Supplied material START

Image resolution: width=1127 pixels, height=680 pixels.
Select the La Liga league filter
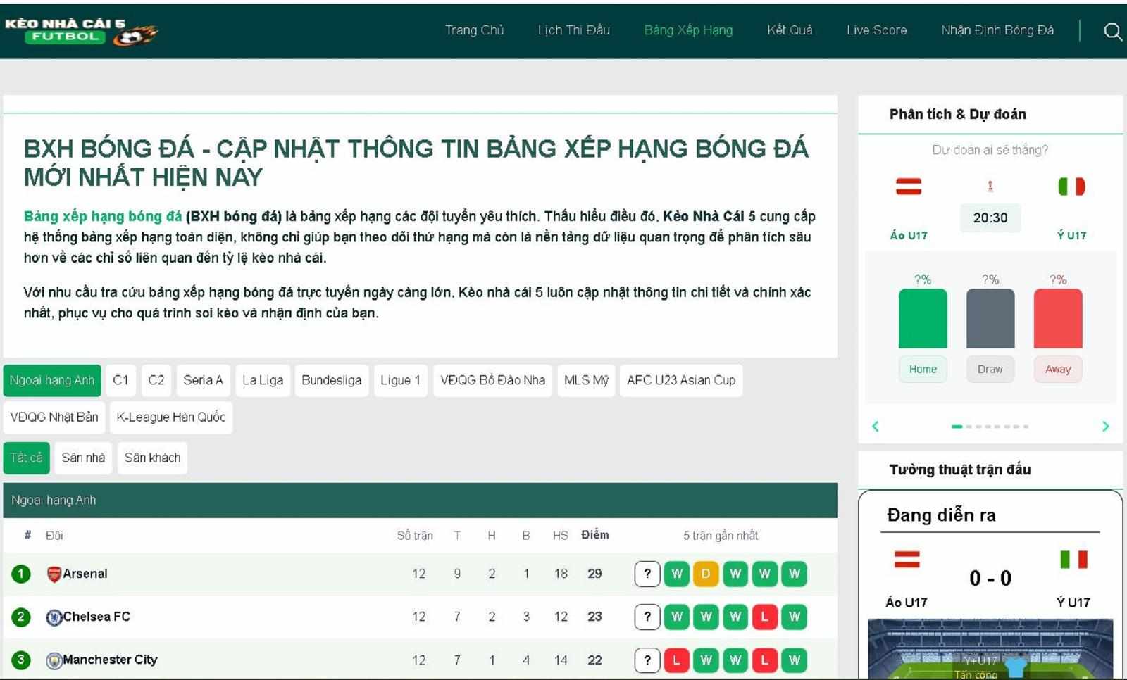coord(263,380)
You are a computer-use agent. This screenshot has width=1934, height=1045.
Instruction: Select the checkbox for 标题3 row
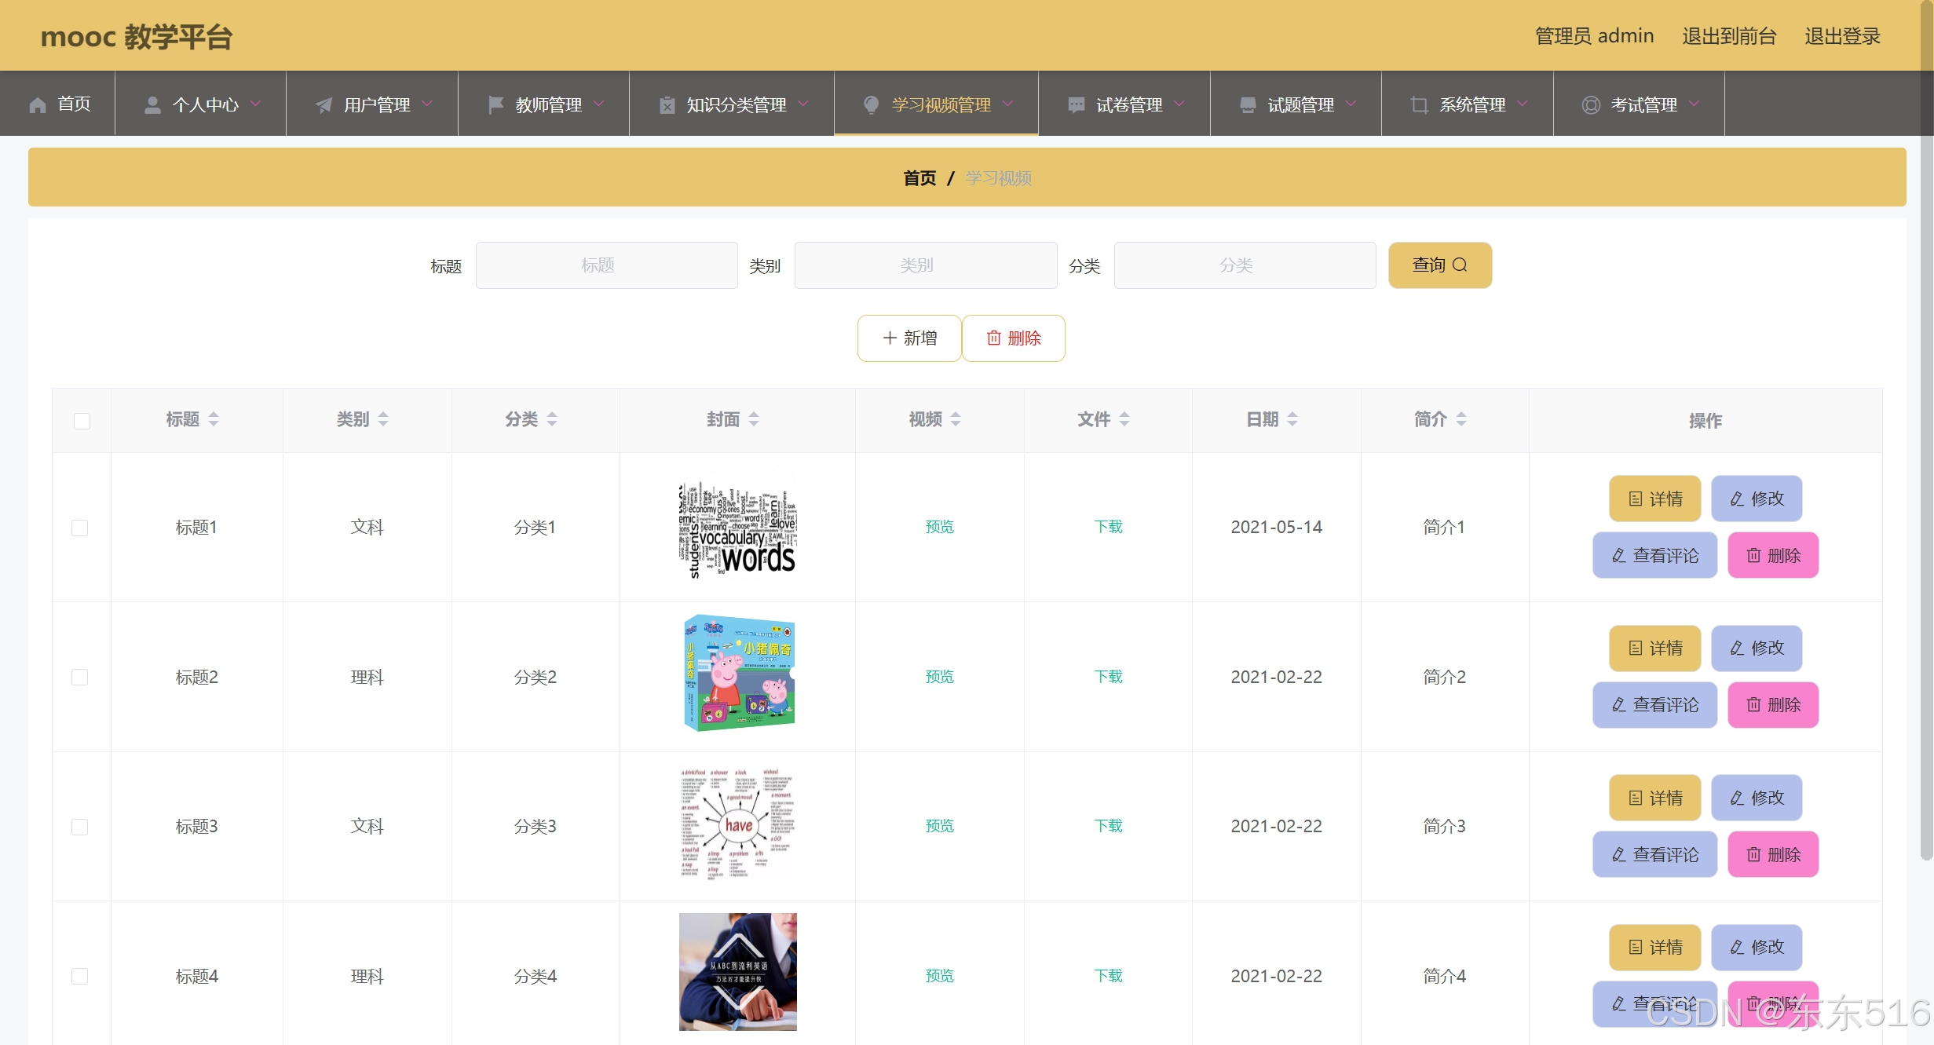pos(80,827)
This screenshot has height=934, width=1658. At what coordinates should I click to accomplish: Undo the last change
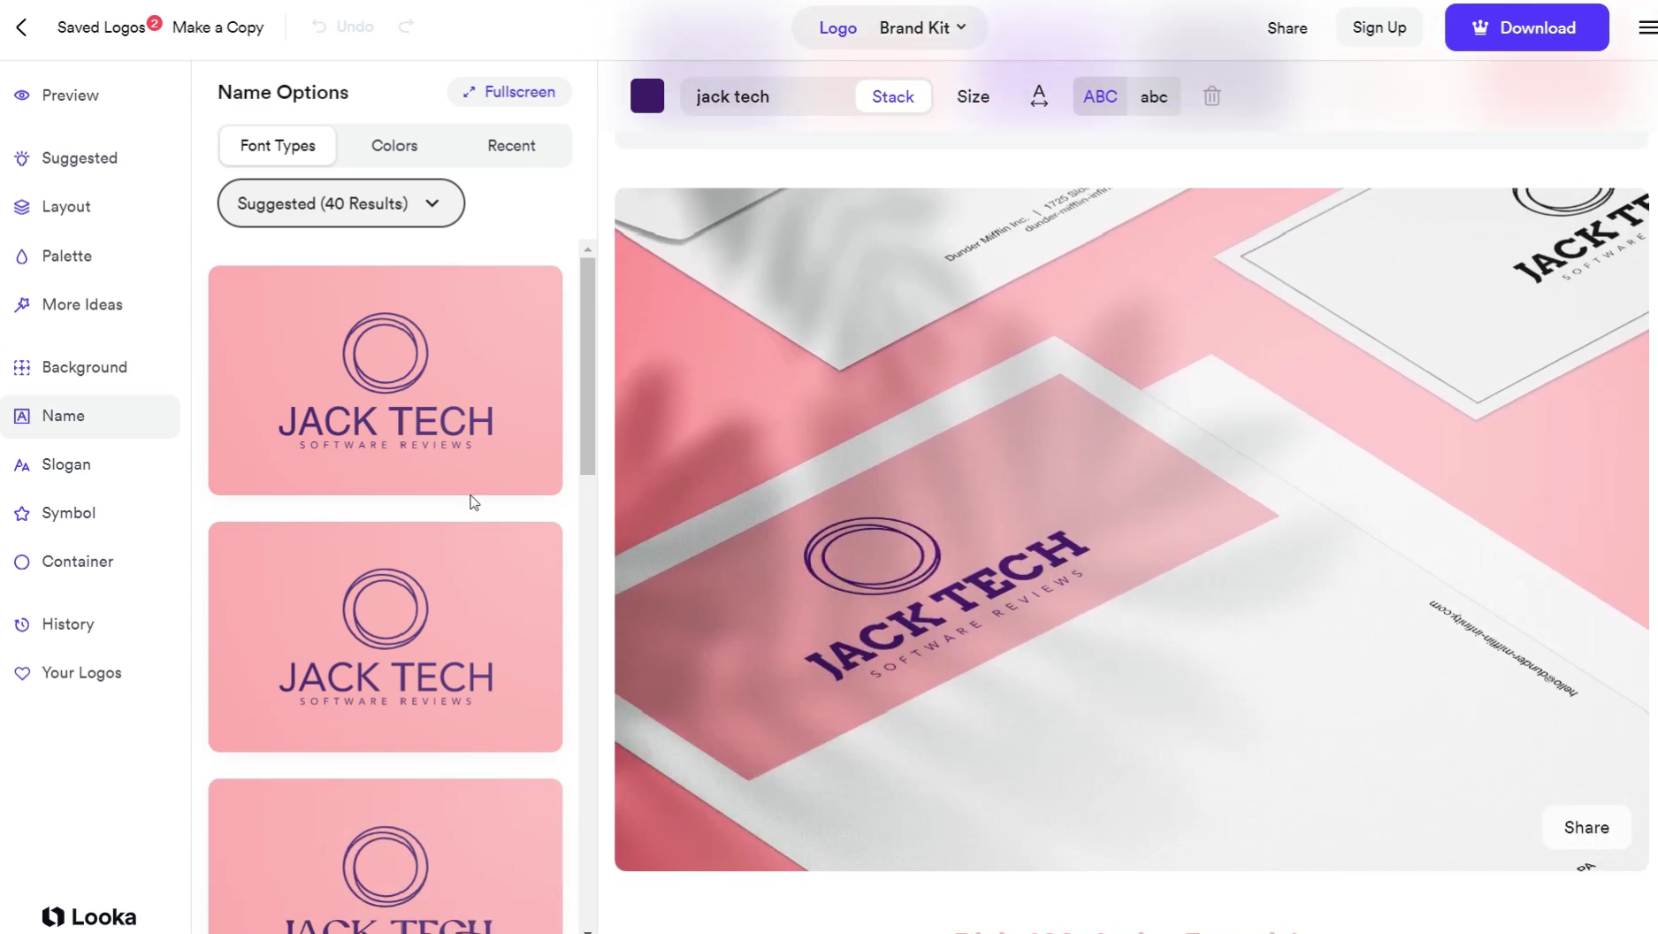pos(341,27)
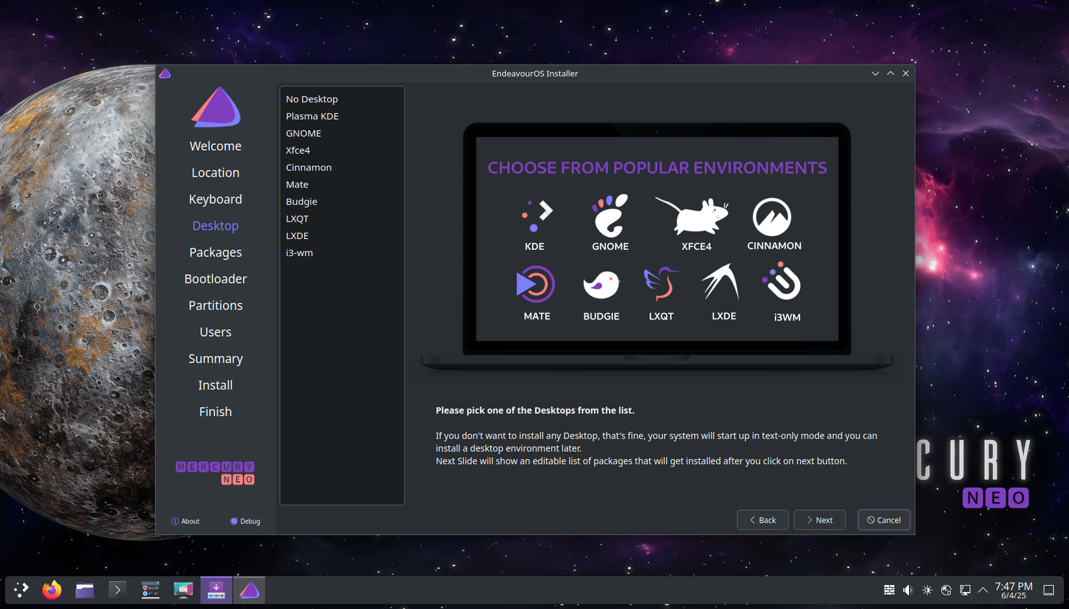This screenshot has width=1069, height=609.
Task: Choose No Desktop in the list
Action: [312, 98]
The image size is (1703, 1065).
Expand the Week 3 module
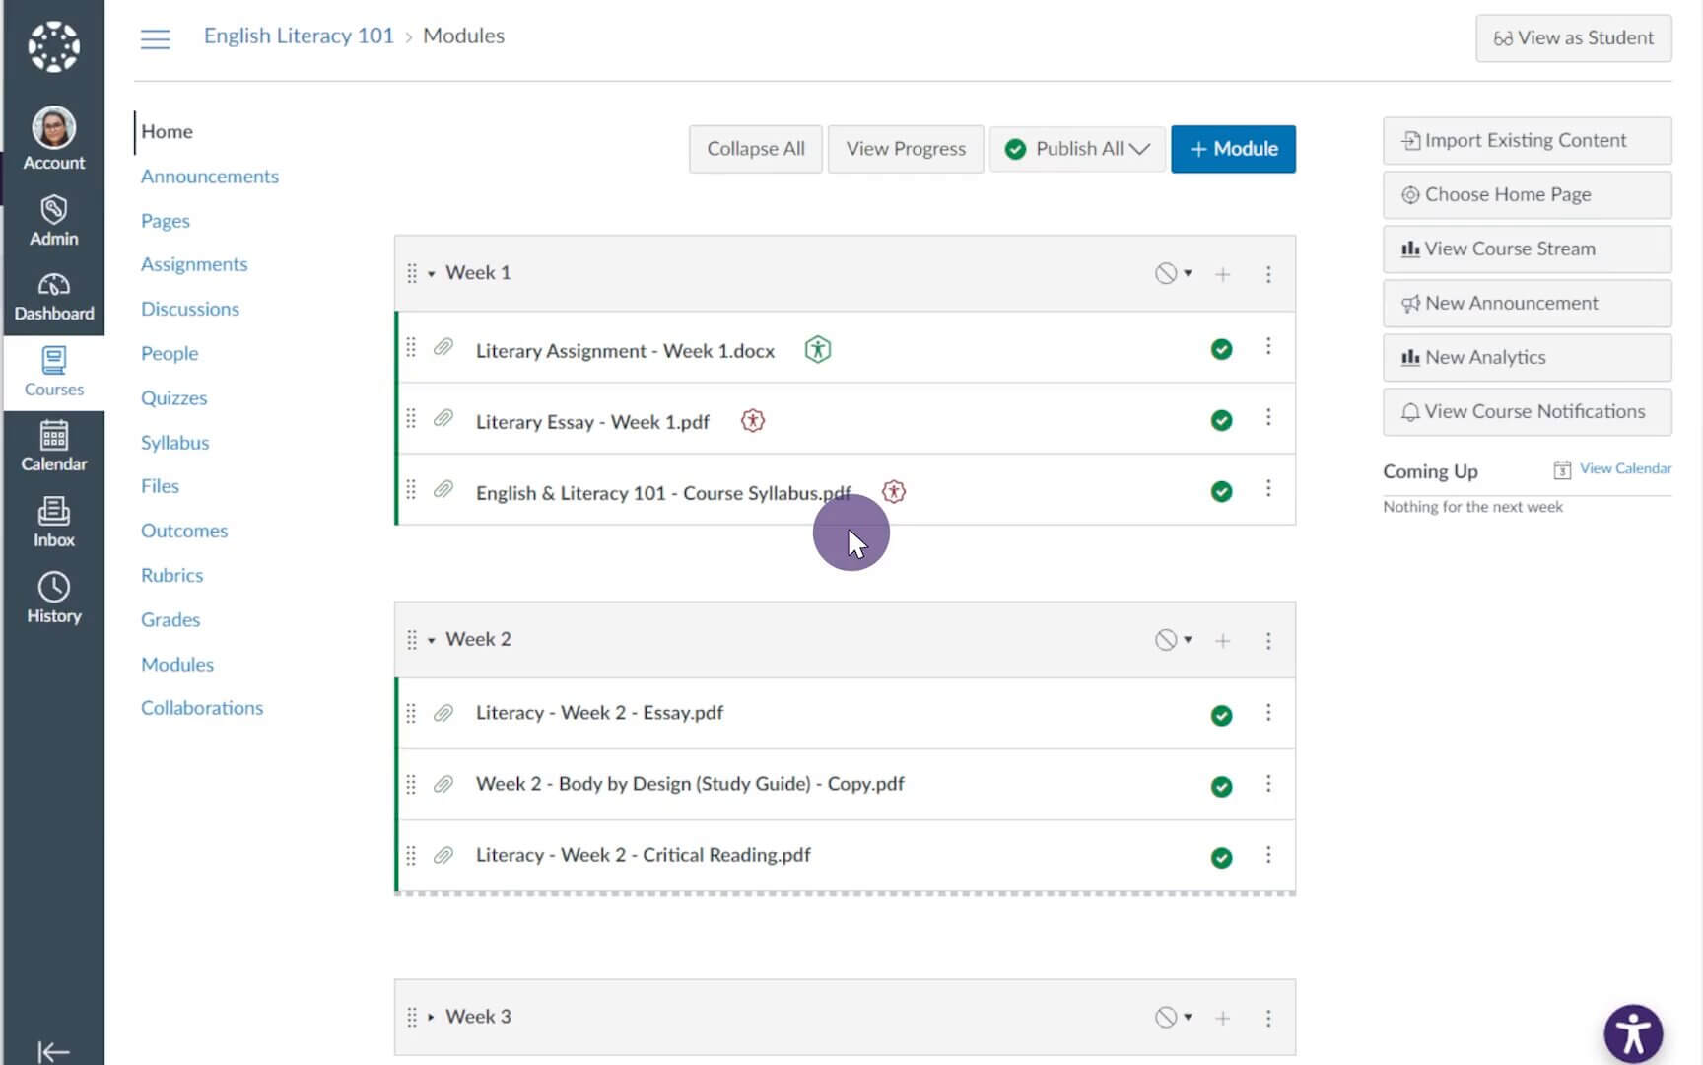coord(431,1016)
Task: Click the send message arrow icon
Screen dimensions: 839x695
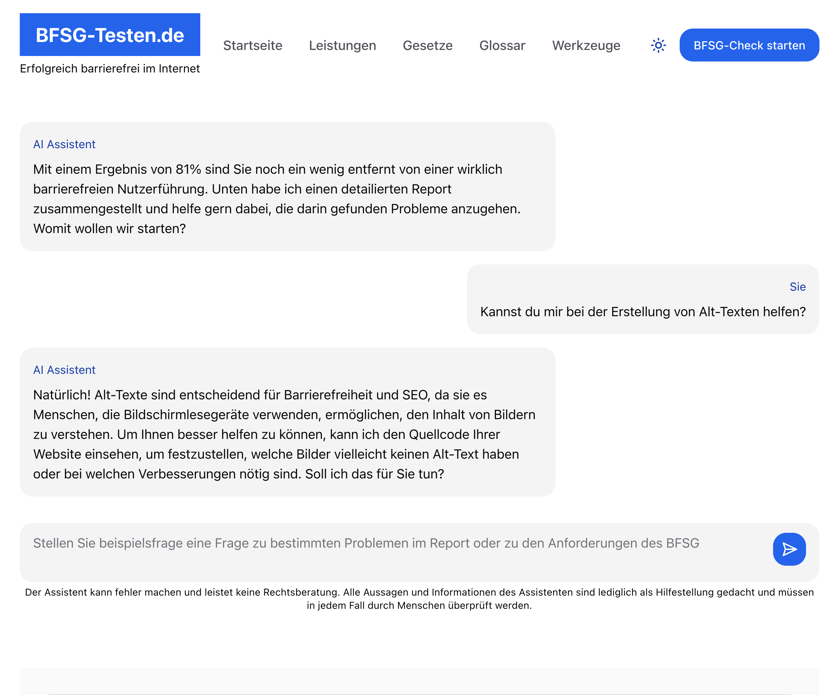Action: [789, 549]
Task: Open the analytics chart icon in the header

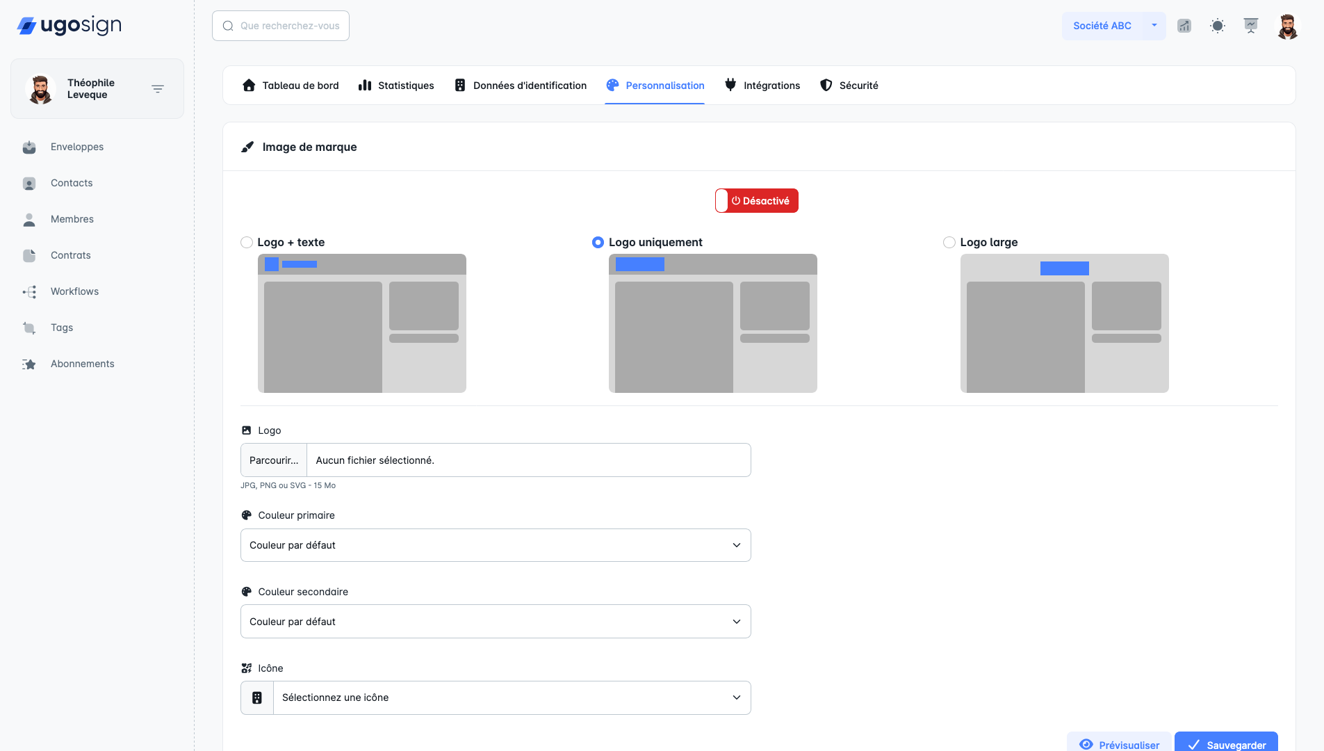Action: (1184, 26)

Supplied material END

Required work:
An exact, word-for-word version of the material is required, free of pictures.

Exercise answer:
Image resolution: width=1127 pixels, height=680 pixels.
Select the La Liga league filter
coord(263,380)
You are a computer-use agent. This screenshot has width=1934, height=1045.
Instruction: Select the checkbox for 标题3 row
pos(80,827)
This screenshot has height=934, width=1658. At what coordinates should I click to accomplish: Undo the last change
pos(341,27)
This screenshot has width=1069, height=609.
Task: Choose No Desktop in the list
Action: [312, 98]
The image size is (1703, 1065).
Expand the Week 3 module
coord(431,1016)
Task: Click the send message arrow icon
Screen dimensions: 839x695
Action: [789, 549]
Task: Open the analytics chart icon in the header

Action: (1184, 26)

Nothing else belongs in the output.